It’s well and truly time for Netball Australia, and in particular the players, to have a much-needed reality check. Commercially, netball is a minority spectator sport. It’s a sport that many people love to play, but very few want to watch. A quick check of TV ratings and spectator numbers would confirm this.

Gina Rinehart’s sponsorship was much more of a gift than a sponsorship. She was being kind to a sport that could never give her prospecting company back anything of measurable commercial value. She was simply being generous. She was trying to help save NA from further financial embarrassment after it was found that the organisation was seriously in debt. NA needed a benefactor because it knew that no normal sponsor would waste real money sponsoring something that couldn’t possibly give any tangible return on the investment.

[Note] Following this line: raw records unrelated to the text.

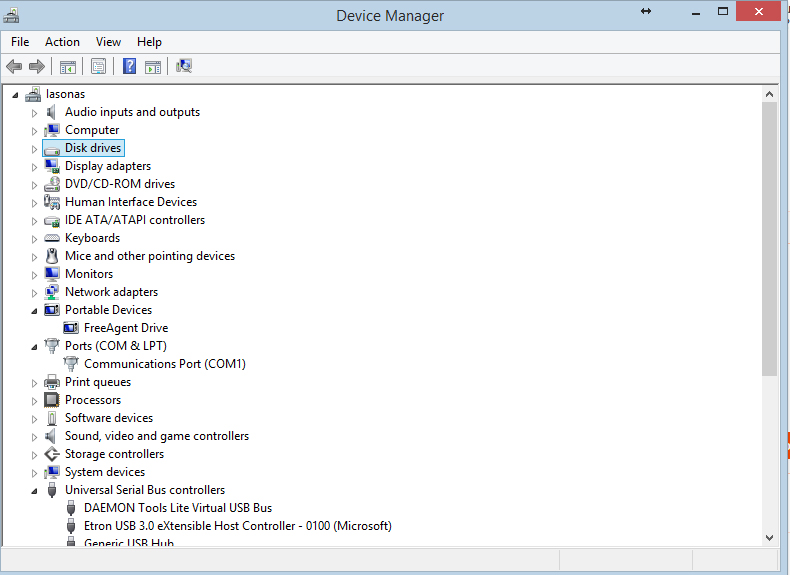The height and width of the screenshot is (575, 790).
Task: Click the Forward arrow toolbar button
Action: pos(37,67)
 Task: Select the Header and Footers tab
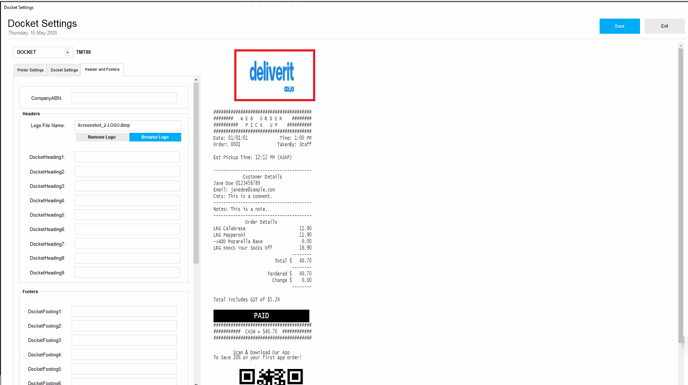pos(102,69)
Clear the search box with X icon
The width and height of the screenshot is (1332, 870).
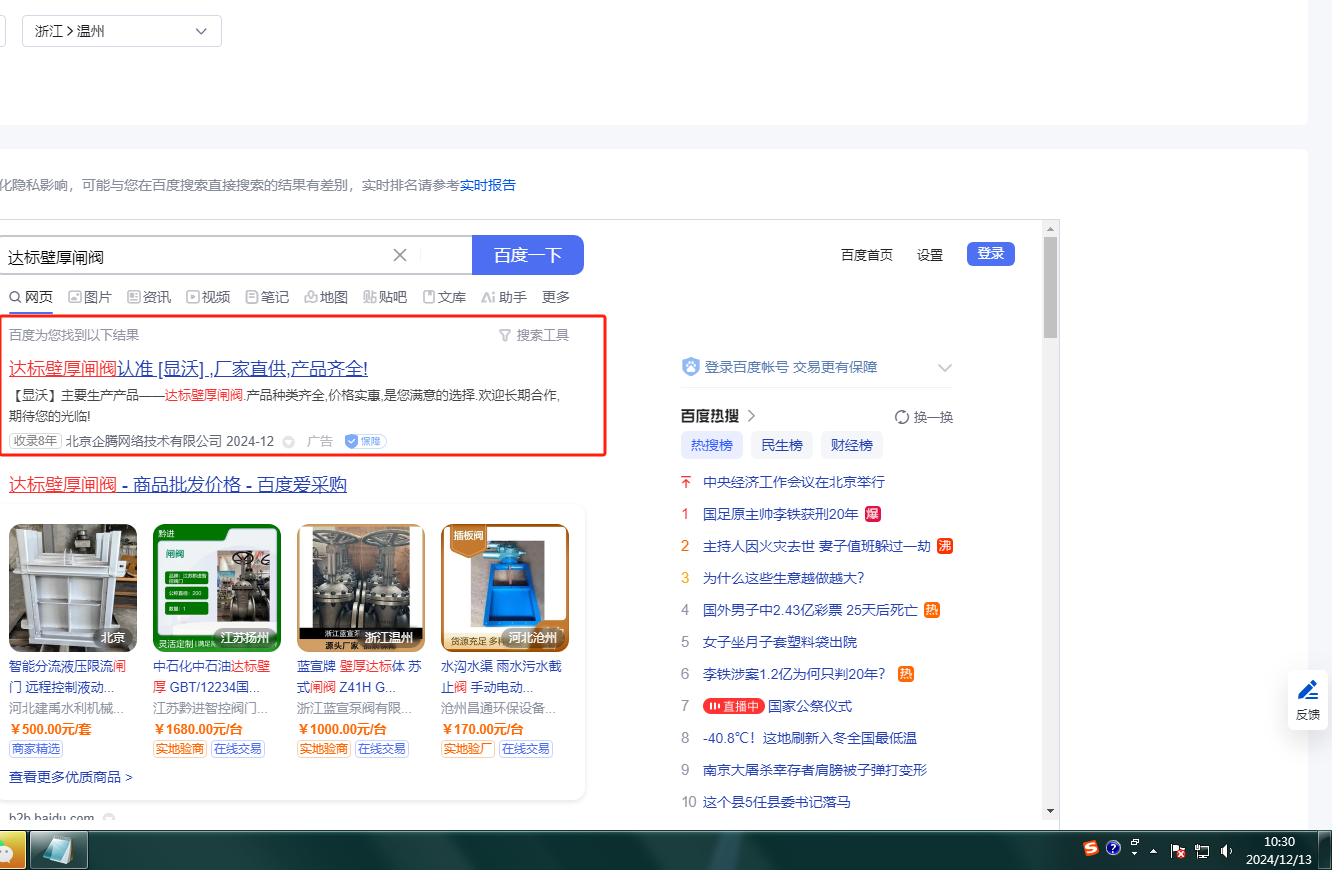tap(400, 255)
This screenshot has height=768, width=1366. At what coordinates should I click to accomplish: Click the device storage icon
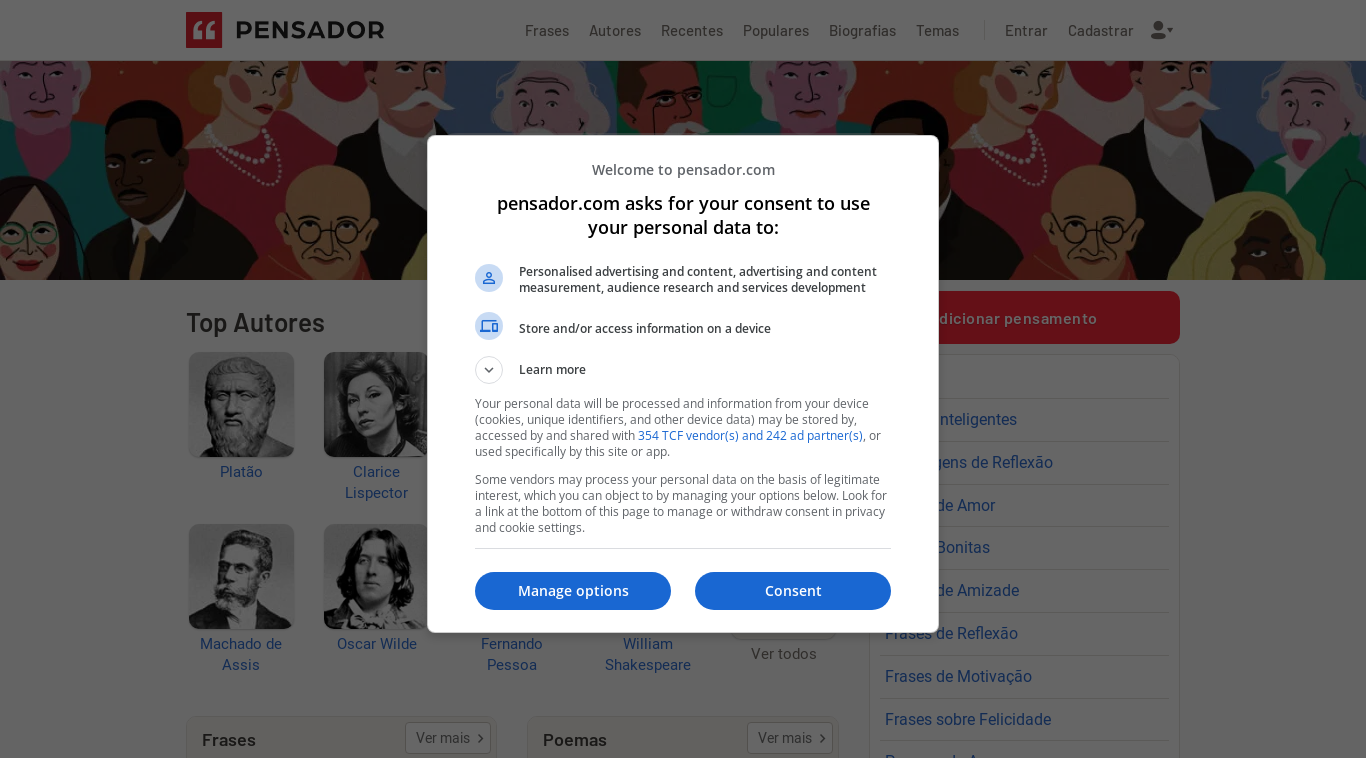(489, 326)
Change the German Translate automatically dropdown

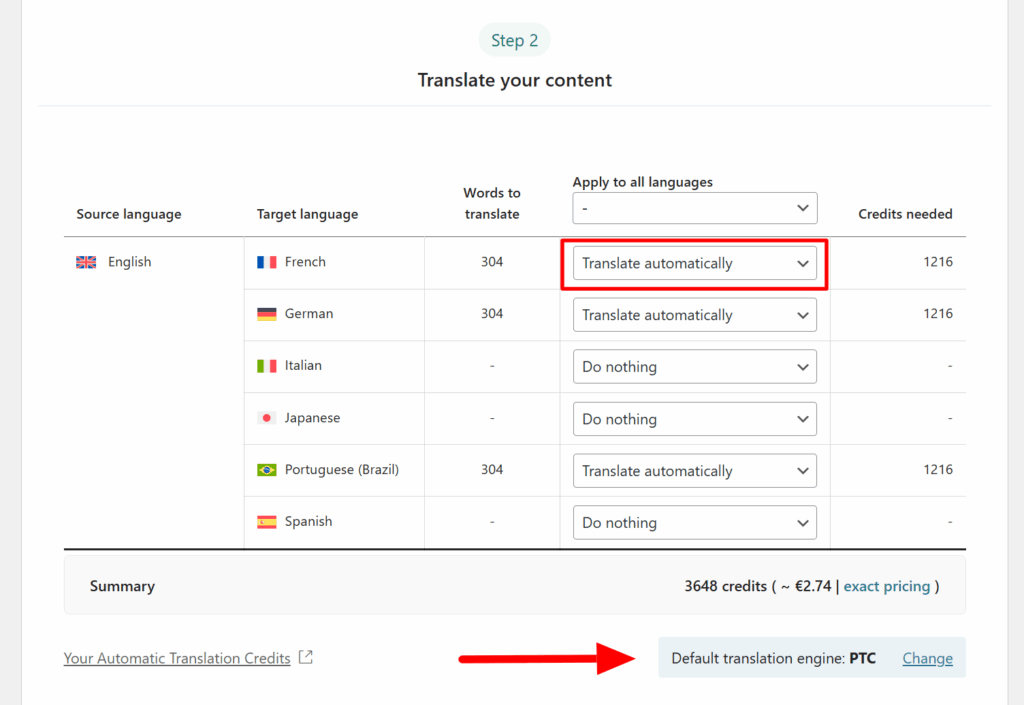[x=694, y=314]
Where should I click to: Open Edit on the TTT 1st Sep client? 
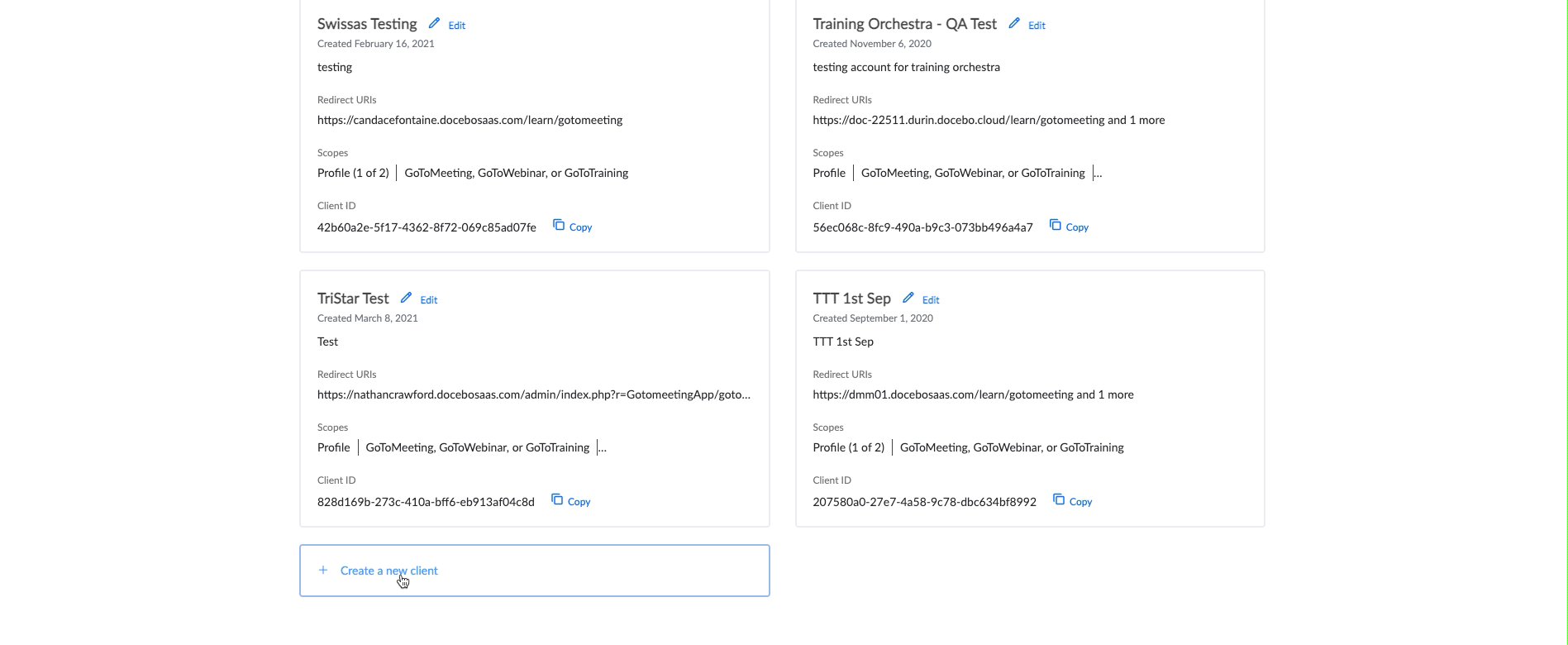pos(931,299)
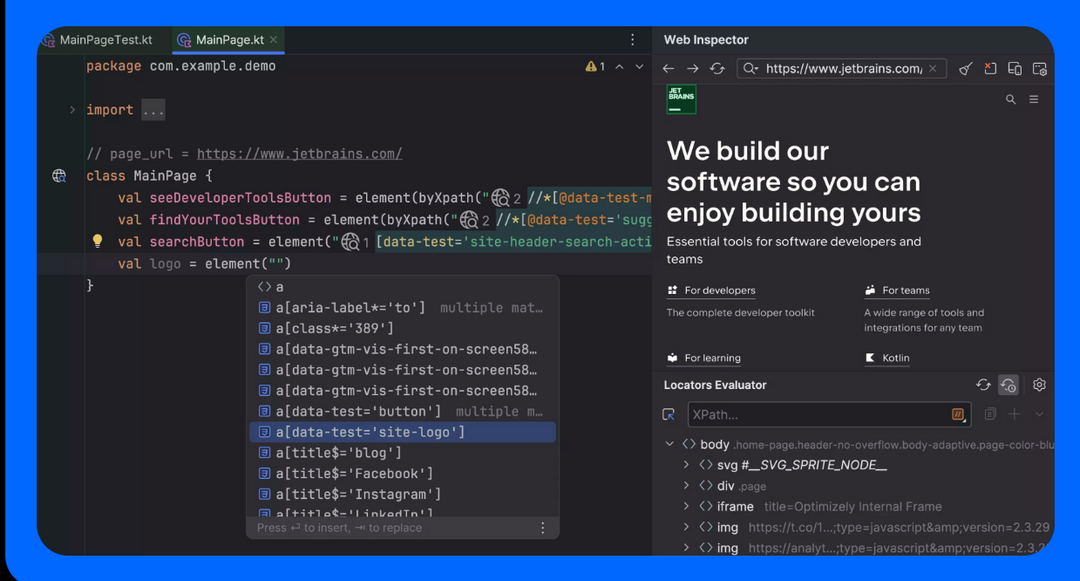Click the web globe gutter icon by MainPage

tap(59, 176)
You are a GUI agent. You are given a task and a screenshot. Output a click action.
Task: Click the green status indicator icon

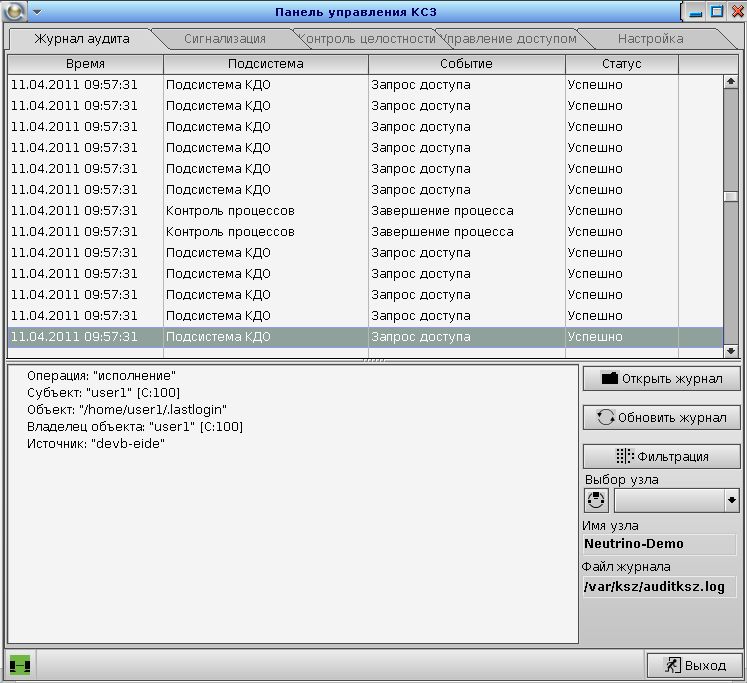pos(20,665)
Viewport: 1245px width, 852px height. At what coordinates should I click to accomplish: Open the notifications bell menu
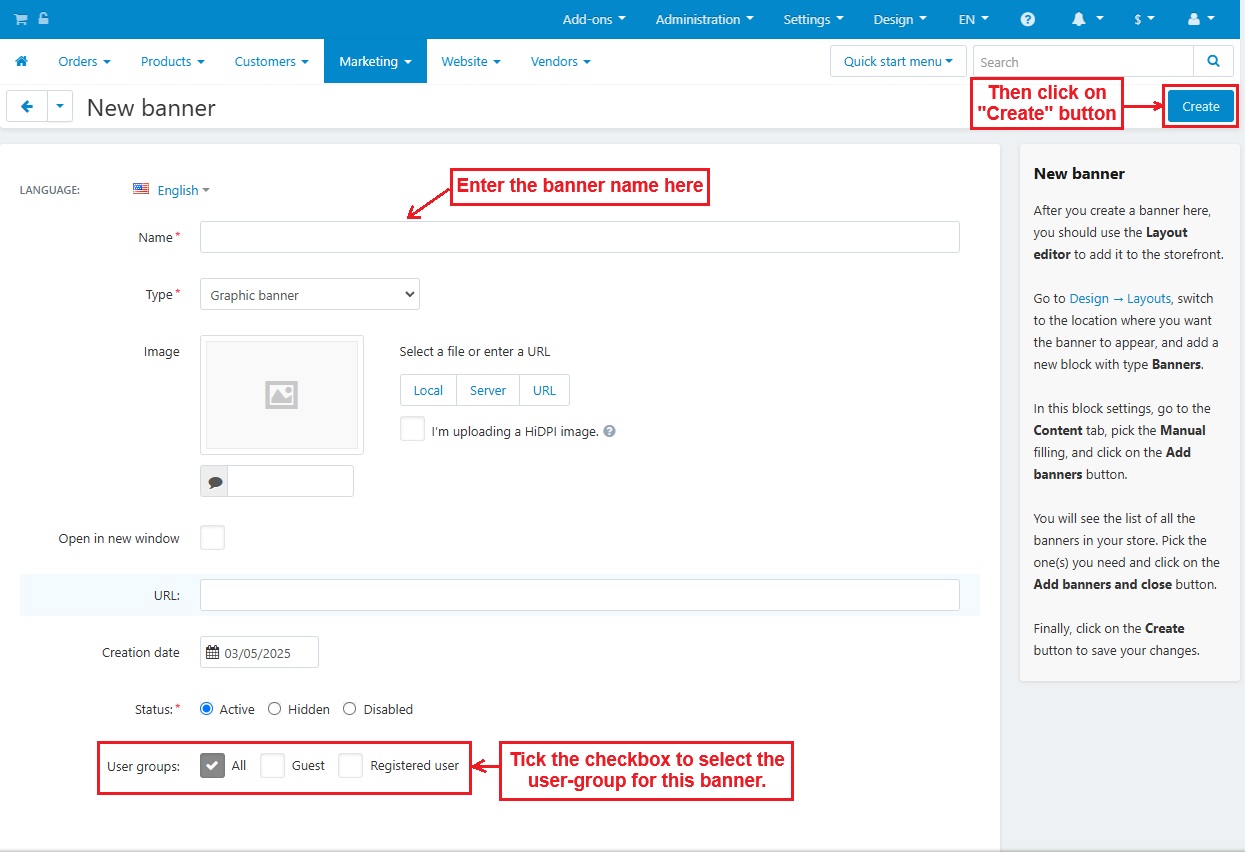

Now, because NA is unable to rein in a handful of petulant players, it has put the future of national netball in jeopardy. It really is time for NA to tell these players to play the game or become full-time protesters; they can’t be both.

Terry Griffin, Belair, SA

Gemma Tognini makes a sensible point (“Learning the rules of green hypocrisy, our national sport”, 22-23/10). If athletes feel strongly on certain matters then they are free to follow their convictions and stand aside. But the virtue signalling we have seen from Netball Australia players is a different beast. It requires the herd to follow suit. It requires the message to be loud and clear and the message is to fall in line with the collective. The pressure on other players who are grateful of the financial windfall and just want to play the game becomes enormous as dissent will expose them as lacking righteousness. Let’s hope athletes will take heed of this mess and halt the endless spiral into the vacuous pit of wokeness.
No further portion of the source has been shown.